Jusqu’où peut-on aller par amour ?
Loin, très loin comme en témoignage la passion inconditionnelle que voue
soudainement Nikki à son ami introverti Bear, secrètement amoureux d’elle sans jamais
oser lui avouer.
Sauf que d’amour il est moins question que d’une malédiction
provoquée par un objet magique exhaussant tous les vœux,
[SPOILER] et enfermant
Nikki dans un corps qui n’est plus le sien, la privant de son libre arbitre au
profit d’une relation mimant la passion amoureuse jusqu’à ses pires extrémités [FIN
DU SPOILER].
En prenant le parti de raconter son histoire du point de vue de
Bear jusqu’au deux tiers du film, le réalisateur Curry Barker dépeint une
relation toxique virant au cauchemar le plus sordide en revêtant les atours d’un
amour idyllique dont tous les protagonistes finiront par en faire les frais.

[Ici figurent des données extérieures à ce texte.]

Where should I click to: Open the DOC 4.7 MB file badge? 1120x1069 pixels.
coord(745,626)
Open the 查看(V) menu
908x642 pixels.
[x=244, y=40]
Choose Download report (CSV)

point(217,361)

Et
si l’on compatit au chemin de croix de Bear, pourtant responsable de la
situation, que dire du calvaire enduré par Nikki une fois que l’on a compris ce
qu’elle vit ?
Point de méchant dans Obsession, mais des personnages au
demeurant bien intentionnés pris dans les rouages d’une malédiction que ne
renierait pas Stephen King (on pense notamment à La peau sur les os) et qui les
conduira aux pires extrémités.
Au-delà d’un pitch malin mais sommes toute assez
classique, la singularité du film réside avant tout dans le regard de Curry
Barker instaurant un climat anxiogène crescendo à partir d’éléments du quotidien,
une réalisation jouant avec habilité sur le hors champs pour instiller une peur
insidieuse et le jeu halluciné d’Inde Navarette qui, dans la peau de la
malheureuse Nikki, passe en quelques secondes d’un sourire charmeur à un terrifiant
pétage de plomb avec une aisance confondante.
Ponctué de quelques scènes gores
du plus bel effet, Obsession se révèle être une solide série B, suffisamment hargneuse
et maitrisée pour marquer les esprits.